[Blizzard Engineer Max Dyckhoff shares "The Three Laws of AI" and his thoughts on other essential lessons we should be imparting on the future generations of budding AI engineers, in this #altdevblogaday-reprinted opinion piece.]
Game AI engineering is a hard to define subject. A group I am a part of had a recent discussion about what we should be teaching the future generations of budding AI engineers, and there were various propositions flying around for potential 'curriculums'. Ultimately there can be no 'right' solution, but here I will share with you my views on the subject.
90 Percent Of Game AI Is A*
Game AI researcher Luke Dicken recently wrote about the differences between game AI and traditional AI, and brought up this obvious point. There are many very neat algorithms that we use in AI, but A* is the big one. I should give a quick shout out to finite state machines and behavior trees, which have treated me well over the years – I'll even concede that planners (like GOAP) have a place in game AI – but A* is used by every pathfinding system I have ever seen, and has other applications besides that.
To say A* is 90 percent of Game AI though is like saying a house is 90 percent bricks. What's missing is the finesse. Creating interesting game AI is about identifying interesting problems to solve and coming up with novel ways to solve them.

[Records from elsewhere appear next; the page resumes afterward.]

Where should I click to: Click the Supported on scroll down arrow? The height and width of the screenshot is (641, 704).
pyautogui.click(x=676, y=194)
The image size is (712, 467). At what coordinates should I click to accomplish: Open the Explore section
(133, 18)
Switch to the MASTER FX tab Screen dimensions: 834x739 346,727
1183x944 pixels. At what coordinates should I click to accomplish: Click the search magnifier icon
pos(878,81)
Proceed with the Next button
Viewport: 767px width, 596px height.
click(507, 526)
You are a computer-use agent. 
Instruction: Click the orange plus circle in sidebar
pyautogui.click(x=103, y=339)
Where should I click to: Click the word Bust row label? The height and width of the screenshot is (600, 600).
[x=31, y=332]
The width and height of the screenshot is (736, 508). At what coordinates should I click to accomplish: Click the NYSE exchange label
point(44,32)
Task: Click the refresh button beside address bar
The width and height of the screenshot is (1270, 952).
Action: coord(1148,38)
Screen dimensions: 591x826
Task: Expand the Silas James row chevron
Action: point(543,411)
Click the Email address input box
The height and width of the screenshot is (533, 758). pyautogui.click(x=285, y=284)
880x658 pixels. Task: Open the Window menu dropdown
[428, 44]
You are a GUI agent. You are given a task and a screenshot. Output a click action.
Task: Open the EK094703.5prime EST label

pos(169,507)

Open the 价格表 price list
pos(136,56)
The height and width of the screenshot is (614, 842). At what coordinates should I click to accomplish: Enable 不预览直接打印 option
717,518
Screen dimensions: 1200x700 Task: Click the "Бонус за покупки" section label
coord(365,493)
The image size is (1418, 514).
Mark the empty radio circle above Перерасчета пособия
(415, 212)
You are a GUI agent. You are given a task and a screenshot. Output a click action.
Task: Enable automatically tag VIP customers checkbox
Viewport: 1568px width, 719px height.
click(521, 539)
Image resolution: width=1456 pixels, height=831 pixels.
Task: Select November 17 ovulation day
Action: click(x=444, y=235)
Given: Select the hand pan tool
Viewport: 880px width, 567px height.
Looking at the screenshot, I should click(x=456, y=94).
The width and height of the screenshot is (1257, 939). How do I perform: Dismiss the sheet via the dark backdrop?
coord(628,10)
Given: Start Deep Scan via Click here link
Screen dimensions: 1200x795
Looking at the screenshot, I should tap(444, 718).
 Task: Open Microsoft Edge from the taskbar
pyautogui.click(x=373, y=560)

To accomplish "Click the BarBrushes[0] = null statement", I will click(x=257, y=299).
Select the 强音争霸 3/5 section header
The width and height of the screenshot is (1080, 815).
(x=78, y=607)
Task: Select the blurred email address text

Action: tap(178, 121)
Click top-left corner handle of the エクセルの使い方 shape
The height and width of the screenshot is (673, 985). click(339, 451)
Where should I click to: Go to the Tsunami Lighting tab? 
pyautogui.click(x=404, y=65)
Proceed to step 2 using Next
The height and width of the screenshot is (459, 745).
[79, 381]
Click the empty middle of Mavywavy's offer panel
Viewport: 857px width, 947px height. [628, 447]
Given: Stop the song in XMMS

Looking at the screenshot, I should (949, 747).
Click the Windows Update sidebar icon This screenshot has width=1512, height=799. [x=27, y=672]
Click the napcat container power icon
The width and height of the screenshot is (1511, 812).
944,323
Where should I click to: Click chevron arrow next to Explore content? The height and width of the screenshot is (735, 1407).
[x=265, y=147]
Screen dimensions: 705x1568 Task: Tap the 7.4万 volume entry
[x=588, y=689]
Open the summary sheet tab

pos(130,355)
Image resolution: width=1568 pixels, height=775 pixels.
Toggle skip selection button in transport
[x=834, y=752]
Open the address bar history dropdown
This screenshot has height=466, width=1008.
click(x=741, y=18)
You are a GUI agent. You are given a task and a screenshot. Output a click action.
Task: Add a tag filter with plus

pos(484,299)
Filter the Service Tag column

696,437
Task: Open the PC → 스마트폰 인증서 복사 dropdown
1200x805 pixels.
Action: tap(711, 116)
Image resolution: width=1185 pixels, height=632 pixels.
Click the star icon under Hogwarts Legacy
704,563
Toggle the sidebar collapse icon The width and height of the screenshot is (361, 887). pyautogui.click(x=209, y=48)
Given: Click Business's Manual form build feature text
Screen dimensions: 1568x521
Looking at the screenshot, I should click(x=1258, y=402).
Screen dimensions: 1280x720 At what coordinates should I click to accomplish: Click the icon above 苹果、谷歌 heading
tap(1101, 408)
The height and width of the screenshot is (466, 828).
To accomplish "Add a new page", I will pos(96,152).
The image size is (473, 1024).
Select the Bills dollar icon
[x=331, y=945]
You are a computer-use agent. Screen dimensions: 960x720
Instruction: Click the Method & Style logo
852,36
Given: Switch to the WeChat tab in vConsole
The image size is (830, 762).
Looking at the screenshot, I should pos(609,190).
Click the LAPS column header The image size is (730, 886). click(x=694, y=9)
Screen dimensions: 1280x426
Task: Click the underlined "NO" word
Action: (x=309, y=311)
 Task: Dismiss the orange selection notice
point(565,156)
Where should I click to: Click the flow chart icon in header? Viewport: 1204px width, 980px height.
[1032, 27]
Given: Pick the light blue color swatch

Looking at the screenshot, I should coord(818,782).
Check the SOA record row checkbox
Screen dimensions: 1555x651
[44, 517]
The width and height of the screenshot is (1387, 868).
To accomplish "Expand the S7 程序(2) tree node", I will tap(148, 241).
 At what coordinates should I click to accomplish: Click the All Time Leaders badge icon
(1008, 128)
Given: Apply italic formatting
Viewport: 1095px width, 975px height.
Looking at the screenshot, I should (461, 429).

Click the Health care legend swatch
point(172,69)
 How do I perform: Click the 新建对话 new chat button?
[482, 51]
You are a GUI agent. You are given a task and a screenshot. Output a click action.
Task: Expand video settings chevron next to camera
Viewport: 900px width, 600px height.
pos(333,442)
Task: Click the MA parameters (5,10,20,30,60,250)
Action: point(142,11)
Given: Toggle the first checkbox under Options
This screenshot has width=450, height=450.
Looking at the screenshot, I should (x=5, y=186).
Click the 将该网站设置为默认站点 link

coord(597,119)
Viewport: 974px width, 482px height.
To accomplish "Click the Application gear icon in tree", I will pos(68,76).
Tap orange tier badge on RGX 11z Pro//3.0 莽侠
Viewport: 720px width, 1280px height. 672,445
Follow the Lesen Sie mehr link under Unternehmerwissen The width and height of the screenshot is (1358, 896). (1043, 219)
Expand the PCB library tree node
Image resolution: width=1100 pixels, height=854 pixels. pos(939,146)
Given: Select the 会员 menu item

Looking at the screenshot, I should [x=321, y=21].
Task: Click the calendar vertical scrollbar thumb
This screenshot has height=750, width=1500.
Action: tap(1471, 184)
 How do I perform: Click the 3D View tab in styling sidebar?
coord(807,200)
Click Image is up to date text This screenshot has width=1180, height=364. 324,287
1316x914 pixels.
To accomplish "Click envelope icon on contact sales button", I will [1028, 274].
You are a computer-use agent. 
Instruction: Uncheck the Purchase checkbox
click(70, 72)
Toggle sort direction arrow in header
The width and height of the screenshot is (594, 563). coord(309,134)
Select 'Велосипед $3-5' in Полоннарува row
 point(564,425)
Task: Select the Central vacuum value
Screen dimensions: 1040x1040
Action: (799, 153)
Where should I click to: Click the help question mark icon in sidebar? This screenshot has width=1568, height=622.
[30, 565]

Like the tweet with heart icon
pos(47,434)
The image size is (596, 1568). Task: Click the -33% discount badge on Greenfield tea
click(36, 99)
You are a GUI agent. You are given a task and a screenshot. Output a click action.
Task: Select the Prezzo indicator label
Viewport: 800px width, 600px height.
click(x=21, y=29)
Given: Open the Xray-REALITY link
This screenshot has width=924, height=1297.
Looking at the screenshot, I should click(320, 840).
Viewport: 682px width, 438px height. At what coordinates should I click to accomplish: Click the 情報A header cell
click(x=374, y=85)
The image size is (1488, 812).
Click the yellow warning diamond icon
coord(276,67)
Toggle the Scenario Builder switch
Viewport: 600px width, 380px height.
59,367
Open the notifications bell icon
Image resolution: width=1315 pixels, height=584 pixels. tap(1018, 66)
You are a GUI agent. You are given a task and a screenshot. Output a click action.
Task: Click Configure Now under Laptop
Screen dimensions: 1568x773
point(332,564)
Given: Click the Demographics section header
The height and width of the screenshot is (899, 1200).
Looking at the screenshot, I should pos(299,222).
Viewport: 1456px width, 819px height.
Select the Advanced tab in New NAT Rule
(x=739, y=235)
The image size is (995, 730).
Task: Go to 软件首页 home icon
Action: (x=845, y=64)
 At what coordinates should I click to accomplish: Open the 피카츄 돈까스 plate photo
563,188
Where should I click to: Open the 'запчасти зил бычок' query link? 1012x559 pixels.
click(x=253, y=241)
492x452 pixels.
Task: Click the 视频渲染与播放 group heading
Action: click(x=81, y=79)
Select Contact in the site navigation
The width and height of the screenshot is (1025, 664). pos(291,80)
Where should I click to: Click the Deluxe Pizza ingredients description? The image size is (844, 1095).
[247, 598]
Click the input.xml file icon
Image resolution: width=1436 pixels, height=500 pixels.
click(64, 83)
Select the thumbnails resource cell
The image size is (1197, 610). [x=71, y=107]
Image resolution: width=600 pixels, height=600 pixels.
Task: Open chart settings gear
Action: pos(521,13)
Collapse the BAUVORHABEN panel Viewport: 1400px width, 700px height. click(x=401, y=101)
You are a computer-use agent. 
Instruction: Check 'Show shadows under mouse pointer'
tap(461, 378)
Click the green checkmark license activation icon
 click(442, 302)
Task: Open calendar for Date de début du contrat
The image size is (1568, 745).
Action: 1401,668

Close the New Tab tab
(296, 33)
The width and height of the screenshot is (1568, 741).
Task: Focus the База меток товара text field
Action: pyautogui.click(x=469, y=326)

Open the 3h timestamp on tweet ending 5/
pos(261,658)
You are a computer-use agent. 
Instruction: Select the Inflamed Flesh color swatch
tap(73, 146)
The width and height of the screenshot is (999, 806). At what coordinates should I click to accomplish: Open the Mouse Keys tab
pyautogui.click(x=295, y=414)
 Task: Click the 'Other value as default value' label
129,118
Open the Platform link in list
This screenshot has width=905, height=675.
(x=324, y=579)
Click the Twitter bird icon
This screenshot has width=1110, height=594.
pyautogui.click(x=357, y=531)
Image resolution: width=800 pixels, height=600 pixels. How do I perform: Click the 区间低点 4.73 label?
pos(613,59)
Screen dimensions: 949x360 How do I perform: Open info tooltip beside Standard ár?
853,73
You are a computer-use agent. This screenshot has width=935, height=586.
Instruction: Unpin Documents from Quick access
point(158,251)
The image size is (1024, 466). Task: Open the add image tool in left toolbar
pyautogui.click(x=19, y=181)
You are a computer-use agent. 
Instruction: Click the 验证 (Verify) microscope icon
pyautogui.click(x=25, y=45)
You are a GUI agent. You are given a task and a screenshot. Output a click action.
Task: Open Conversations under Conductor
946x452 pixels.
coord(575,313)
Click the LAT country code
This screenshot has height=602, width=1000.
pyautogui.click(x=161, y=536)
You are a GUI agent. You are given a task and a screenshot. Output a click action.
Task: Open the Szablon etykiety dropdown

When I interview someone for an AI engineering position I don't ask about their understanding of existing techniques – that's what Google is for – I identify whether or not they have the desire to assess a situation and break down what needs to happen either to make the AI more fun or more intelligent.
Make It Fun
A lot of discussion about AI ignores this fact: The difference between academic AI and game AI is that we're trying to make a game fun. The intelligence exhibited by NPCs in most games is inferred by their actions to make the game fun for the player, not actually codified by some extremely intelligent system.
A colleague and I came up with a list of 'Three Laws of AI' a few years ago:
- Make it fun.
- Make it not stupid, so long as it doesn't break #1.
- Make mistakes, so long as it doesn't break #1 or #2.